Qual è, allora, il traguardo della Meloni?

Il sociologo Alessandro Orsini offre una metafora calzante. Nel suo libro Gaza Meloni: The Foreign Policy of a Satellite State, descrive il comportamento della Meloni come una “strategia della vipera”: “Quando il sole è forte, la vipera si gode la luce sulla roccia esposta. Quando le telecamere la puntano, dice che ‘si sente dispiaciuta’ per i palestinesi. Ma quando il sole scompare, si ritira sotto la roccia, proprio come fanno lei e Antonio Tajani quando devono essere prese decisioni politiche a favore di Israele”.

È un ritratto brutale ma accurato. Gli istinti umani della Meloni emergono solo quando non comportano alcun costo politico.

Parte di ciò deriva dal senso di colpa collettivo dell’Europa. Le storie coloniali e antisemite del continente hanno prodotto una timidezza morale nei confronti di Israele. Un’altra parte è puro pragmatismo: la dipendenza energetica, la cooperazione in materia di difesa e la condivisione dell’intelligence rendono Israele un partner indispensabile per il progetto dell’UE. Le capitali europee, anche quando inorridite dalle immagini provenienti da Gaza o dal Libano, sono riluttanti a mettere in pericolo tale alleanza.

I doppi standard, tuttavia, sono corrosivi, e questo modello di linguaggio morale che maschera l’interesse personale sembra rispecchiare l’Europa stessa. La Francia condanna Netanyahu una settimana e spedisce munizioni la settimana successiva. La Germania cita la responsabilità storica per giustificare un sostegno quasi incondizionato.

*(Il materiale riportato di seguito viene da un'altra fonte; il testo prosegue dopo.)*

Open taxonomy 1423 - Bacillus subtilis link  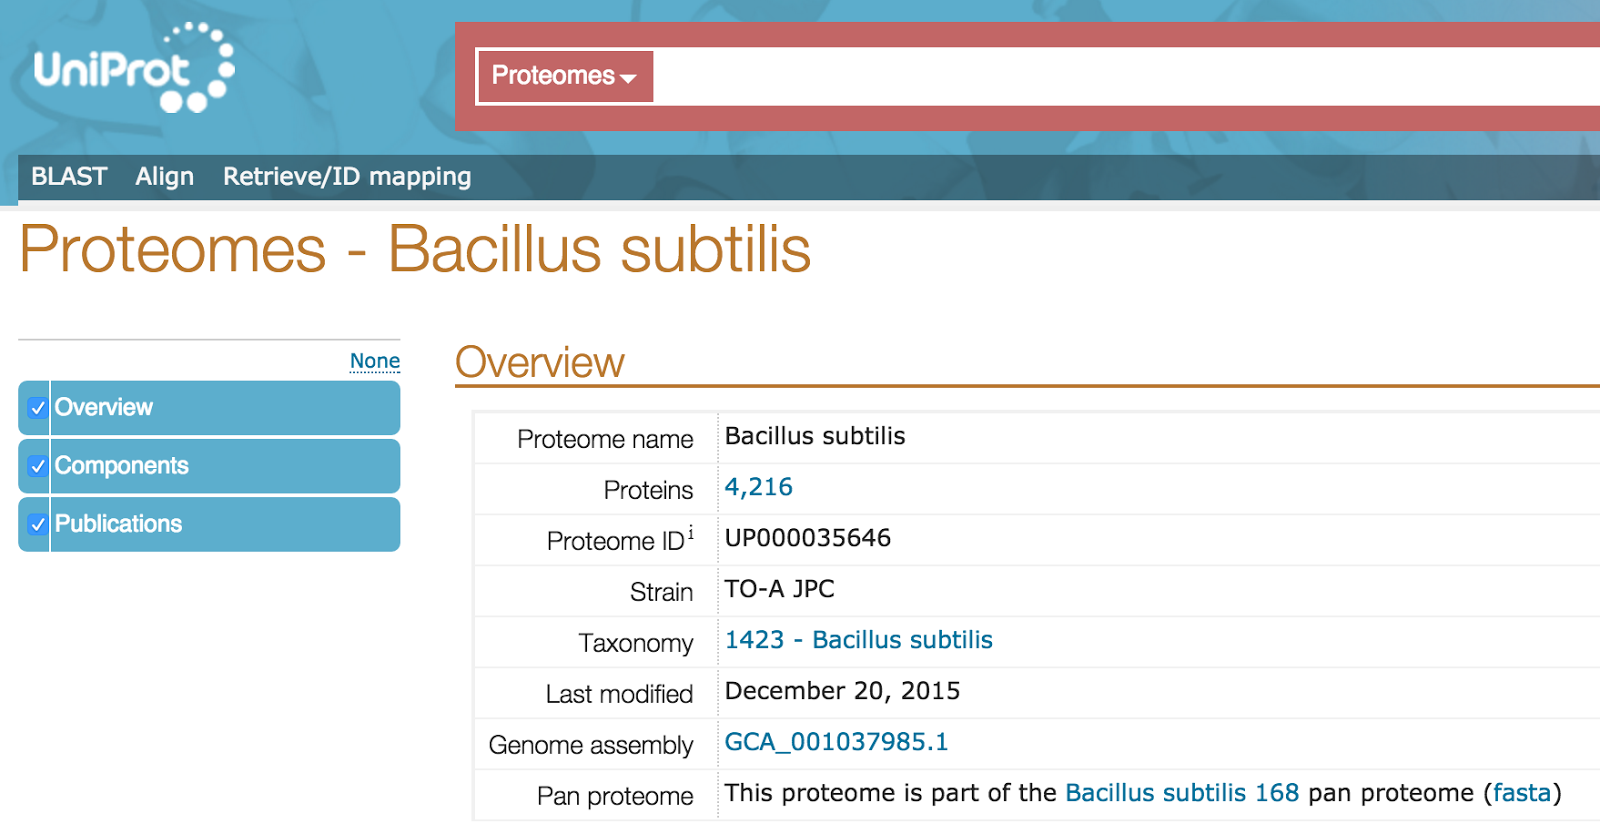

E l’Italia si è lasciata diventare poco più che un canale di trasmissione delle agende di Trump e Netanyahu.

Eppure, come Paese, un tempo svolgevamo un ruolo unico come ponte tra l’Europa e il mondo arabo, un ruolo che combinava pragmatismo ed empatia. Quell’identità potrebbe ancora essere salvata. Ma farlo richiede qualcosa di più che semplici sospensioni cerimoniali dei patti di difesa o espressioni di preoccupazione attentamente formulate. Richiede coerenza, il coraggio di allineare la politica estera ai valori dichiarati.

Per Giorgia Meloni quel coraggio sembra scarseggiare.

Se l’Italia vuole davvero essere una nazione sovrana, deve riscoprire la chiarezza morale espressa da Meloni quando era un giovane parlamentare. La convinzione che nessuna causa è giusta quando versa il sangue di innocenti. Fino ad allora, l’Italia rimarrà un ponte che non collega più ma crolla sotto il peso della propria ipocrisia.

Le opinioni espresse in questo articolo appartengono all’autore e non riflettono necessariamente la posizione editoriale di Al Jazeera.